**Data for analysis**
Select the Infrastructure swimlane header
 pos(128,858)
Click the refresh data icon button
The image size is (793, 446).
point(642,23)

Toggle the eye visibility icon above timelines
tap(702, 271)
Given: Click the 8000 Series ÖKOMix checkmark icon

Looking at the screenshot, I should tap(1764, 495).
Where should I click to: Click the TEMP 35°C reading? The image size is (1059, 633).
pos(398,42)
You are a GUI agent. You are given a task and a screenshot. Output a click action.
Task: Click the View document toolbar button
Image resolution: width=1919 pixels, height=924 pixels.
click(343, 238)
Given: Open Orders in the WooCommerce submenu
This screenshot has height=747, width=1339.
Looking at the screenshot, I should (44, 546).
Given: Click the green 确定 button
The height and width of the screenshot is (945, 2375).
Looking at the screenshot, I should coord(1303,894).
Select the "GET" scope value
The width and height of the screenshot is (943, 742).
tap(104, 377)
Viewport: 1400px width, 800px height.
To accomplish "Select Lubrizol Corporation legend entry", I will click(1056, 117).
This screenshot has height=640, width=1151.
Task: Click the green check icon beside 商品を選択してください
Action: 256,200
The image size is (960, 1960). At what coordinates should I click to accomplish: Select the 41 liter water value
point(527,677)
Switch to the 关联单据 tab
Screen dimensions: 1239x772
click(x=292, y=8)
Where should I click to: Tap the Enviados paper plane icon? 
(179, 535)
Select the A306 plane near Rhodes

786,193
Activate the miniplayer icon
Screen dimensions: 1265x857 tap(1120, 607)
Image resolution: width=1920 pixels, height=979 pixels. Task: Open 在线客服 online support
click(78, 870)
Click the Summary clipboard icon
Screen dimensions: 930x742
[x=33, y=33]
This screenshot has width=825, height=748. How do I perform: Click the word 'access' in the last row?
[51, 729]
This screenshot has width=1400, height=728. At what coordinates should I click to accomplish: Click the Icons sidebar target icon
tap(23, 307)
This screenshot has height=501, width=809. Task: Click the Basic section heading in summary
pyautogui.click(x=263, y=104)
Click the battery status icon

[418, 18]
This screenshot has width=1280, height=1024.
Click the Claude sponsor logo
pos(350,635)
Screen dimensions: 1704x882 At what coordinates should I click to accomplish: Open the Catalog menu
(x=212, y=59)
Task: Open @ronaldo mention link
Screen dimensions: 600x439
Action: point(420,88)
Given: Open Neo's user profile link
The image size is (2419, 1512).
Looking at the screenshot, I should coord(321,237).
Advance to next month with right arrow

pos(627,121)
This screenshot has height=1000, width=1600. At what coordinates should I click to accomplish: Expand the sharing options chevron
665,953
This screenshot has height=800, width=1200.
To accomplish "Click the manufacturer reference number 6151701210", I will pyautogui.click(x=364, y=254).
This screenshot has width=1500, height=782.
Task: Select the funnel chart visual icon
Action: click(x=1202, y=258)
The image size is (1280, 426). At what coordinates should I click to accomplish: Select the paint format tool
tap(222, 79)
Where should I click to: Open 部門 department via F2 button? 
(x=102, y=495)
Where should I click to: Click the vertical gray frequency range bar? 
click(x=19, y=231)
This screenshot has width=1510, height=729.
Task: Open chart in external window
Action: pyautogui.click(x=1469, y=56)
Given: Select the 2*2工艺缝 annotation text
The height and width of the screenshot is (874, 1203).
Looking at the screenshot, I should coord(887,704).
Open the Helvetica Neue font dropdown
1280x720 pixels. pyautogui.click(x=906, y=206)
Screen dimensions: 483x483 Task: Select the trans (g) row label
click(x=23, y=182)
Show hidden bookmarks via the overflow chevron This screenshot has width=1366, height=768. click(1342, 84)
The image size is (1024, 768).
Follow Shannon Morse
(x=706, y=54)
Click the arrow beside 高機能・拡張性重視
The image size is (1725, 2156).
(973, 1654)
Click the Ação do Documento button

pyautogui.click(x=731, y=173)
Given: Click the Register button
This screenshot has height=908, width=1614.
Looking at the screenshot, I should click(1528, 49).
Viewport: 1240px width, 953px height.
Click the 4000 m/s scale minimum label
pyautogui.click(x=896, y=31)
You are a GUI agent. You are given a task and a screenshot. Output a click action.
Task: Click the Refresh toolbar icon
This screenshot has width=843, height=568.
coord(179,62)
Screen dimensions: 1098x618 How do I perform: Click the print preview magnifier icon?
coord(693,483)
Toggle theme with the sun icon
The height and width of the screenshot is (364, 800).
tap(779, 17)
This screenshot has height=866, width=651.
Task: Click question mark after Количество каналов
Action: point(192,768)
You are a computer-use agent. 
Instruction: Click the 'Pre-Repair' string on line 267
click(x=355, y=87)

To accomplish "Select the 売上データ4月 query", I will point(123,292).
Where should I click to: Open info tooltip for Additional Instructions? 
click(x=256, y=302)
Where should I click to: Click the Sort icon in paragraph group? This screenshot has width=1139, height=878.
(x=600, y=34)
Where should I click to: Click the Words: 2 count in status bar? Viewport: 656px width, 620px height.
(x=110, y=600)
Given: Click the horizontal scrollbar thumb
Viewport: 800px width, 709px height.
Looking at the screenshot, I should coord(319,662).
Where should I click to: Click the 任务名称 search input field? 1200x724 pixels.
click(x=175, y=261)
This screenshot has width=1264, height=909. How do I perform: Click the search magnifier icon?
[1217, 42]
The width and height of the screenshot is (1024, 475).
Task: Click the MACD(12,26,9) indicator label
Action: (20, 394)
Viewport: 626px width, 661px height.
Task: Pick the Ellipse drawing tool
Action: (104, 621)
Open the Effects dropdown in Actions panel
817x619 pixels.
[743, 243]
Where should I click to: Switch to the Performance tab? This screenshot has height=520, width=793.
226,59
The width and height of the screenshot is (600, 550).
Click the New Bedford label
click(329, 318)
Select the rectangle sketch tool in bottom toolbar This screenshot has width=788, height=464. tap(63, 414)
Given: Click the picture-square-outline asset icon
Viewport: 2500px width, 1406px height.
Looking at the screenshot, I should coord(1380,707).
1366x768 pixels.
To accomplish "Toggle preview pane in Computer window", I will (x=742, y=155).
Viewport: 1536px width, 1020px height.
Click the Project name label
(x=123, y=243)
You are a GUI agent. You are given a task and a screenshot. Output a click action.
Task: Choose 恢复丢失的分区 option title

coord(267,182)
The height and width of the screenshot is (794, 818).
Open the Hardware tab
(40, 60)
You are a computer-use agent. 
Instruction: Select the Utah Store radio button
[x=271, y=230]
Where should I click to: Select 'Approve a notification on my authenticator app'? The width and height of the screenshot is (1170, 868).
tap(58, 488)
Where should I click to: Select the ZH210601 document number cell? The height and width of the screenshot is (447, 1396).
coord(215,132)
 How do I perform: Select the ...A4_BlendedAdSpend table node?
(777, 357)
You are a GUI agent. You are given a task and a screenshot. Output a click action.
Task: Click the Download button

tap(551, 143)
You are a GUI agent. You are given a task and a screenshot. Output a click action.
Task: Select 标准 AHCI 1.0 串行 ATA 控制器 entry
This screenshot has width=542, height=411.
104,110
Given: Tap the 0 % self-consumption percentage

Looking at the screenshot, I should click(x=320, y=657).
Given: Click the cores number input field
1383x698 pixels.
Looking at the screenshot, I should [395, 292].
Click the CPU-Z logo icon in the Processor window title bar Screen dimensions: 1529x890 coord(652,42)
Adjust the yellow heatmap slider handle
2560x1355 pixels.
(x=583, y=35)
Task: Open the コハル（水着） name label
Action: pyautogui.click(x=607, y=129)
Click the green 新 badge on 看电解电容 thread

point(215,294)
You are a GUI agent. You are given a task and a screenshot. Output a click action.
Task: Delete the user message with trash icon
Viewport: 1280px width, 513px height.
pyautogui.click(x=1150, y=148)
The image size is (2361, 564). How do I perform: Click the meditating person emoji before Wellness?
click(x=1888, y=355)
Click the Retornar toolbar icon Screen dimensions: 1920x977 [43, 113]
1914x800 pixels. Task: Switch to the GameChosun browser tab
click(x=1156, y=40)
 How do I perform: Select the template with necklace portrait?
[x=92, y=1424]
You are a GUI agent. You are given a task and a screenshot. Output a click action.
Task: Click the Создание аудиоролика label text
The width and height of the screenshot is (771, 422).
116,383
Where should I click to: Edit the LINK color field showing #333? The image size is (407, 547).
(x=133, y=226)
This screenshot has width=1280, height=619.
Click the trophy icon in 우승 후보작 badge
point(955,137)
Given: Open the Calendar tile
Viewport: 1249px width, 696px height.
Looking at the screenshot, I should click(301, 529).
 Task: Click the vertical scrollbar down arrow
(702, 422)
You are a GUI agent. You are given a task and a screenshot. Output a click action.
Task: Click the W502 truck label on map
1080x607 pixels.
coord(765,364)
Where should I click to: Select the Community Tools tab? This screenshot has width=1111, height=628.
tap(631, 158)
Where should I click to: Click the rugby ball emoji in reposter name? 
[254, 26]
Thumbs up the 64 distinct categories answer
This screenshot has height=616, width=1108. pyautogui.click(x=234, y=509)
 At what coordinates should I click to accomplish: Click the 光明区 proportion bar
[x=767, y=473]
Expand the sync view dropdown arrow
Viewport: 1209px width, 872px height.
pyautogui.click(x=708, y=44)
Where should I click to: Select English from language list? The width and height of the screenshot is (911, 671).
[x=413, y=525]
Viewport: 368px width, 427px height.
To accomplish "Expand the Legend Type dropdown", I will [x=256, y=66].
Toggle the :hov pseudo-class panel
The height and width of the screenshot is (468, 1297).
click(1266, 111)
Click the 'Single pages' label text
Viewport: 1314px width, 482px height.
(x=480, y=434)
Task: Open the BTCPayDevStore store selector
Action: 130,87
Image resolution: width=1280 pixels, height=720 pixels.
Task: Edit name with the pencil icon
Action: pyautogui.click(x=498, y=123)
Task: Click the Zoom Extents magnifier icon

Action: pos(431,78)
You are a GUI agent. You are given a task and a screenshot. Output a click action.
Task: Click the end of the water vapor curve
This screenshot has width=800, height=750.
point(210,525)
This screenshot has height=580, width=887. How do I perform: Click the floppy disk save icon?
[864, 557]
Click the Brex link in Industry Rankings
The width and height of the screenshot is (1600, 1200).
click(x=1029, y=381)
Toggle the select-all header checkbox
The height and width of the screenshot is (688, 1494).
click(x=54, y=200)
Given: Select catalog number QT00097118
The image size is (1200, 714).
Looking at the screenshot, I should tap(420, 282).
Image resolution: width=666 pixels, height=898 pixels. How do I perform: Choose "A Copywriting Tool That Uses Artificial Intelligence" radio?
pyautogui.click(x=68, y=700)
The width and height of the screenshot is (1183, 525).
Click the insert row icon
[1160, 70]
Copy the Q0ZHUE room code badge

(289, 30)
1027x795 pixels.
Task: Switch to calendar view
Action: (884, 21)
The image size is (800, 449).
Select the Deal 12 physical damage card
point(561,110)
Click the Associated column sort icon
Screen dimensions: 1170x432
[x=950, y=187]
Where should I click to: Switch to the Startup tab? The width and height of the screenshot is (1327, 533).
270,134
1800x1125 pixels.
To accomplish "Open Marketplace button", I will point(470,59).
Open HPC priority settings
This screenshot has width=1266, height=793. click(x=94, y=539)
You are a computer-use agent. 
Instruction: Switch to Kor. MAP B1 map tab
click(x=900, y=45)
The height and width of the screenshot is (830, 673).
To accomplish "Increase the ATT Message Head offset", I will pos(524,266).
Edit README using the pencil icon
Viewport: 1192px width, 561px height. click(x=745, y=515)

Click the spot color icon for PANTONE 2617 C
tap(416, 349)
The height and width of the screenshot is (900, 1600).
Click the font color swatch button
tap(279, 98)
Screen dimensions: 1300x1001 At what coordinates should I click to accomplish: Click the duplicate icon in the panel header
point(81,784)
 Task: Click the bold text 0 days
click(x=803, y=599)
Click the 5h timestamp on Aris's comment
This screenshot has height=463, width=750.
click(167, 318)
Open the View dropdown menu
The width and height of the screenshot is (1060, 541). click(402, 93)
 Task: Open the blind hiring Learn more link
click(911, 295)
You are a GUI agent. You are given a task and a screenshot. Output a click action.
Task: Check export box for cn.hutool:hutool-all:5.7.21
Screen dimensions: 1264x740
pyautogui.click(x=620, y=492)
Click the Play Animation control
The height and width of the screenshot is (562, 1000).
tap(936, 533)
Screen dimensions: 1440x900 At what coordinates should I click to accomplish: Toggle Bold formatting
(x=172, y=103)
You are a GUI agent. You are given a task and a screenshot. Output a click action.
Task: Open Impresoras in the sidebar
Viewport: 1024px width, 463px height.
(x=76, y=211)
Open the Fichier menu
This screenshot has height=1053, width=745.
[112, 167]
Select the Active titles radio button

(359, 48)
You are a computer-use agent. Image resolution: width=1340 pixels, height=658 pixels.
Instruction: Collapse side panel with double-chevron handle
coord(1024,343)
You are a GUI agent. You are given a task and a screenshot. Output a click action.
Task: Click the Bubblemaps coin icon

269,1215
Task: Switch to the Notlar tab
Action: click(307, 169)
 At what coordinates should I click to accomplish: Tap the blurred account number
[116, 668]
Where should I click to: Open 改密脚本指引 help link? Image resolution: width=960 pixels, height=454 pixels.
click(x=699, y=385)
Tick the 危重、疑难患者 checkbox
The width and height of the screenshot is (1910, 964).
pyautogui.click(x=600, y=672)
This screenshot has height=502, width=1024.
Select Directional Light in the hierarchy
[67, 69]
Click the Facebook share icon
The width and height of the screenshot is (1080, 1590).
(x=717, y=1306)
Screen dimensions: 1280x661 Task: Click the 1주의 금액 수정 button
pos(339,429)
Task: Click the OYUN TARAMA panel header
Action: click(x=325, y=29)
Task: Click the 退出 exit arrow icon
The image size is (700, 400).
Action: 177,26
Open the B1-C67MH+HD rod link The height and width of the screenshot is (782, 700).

**Task description**
Go line by line through the material above and return each one that includes "user".

**Exercise response**
Given: Open Neo's user profile link
Task: Delete the user message with trash icon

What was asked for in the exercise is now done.